Interleukin-18 restores immune suppression in patients with nonseptic surgery, but not with sepsis.

BACKGROUND

We investigated cellular immune responses, in particular interferon gamma (IFN-gamma) production, by peripheral blood mononuclear cells (PBMCs) in patients with septic and nonseptic surgical stress, focusing on interleukin (IL)-18 and its receptor (IL-18R).

METHODS

Thirty-two patients with alimentary tract carcinoma who underwent elective surgery (OP) and 26 septic patients (SP) with peritonitis were enrolled in this study.
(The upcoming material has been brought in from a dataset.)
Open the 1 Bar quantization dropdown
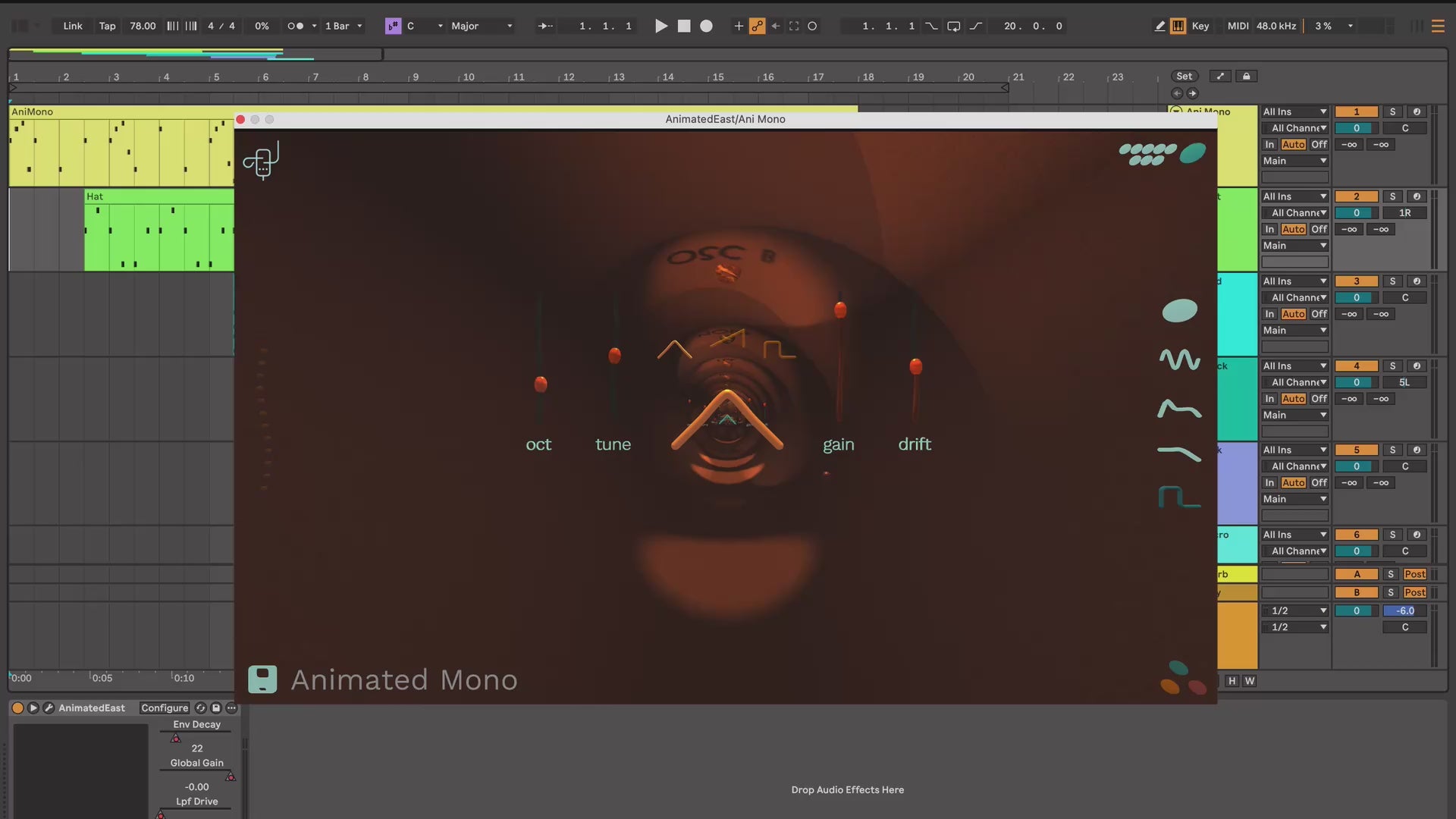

Blood was collected on the first postoperative day (POD1), POD5, POD10, and POD15 in the OP group and on the emergency admission in the SP group. Ten healthy volunteers served as controls. PBMCs were cultured in the presence of anti-CD3 antibody or IL-2 and IL-12, with or without additional IL-18 stimulation, to measure IFN-gamma production. IL-18R expression on CD56+ NK (natural killer) cells was evaluated by flow cytometry.

RESULTS

IL-2- and IL-12-induced IFN-gamma production by PBMCs was suppressed significantly in both the OP (POD5) and SP groups compared with that in healthy controls. Interestingly, additional IL-18 stimulation up-regulated IFN-gamma production by PBMCs in the OP group as well as the control group, but not in the SP group. IL-18R expression on CD56+ NK cells was maintained consistently in the OP group as well as the control group, but decreased in the SP group.

CONCLUSIONS

IFN-gamma production induced by cytokines (IL-2 and IL-12) was suppressed in PBMCs from both patients with sepsis and those who had undergone elective surgery. However, IL-18R expression on CD56+ NK cells was different between patients with sepsis and nonseptic surgical stress. Our results suggest that exogenous IL-18 administration may be effective in preventing immune suppression in patients with nonseptic elective surgery.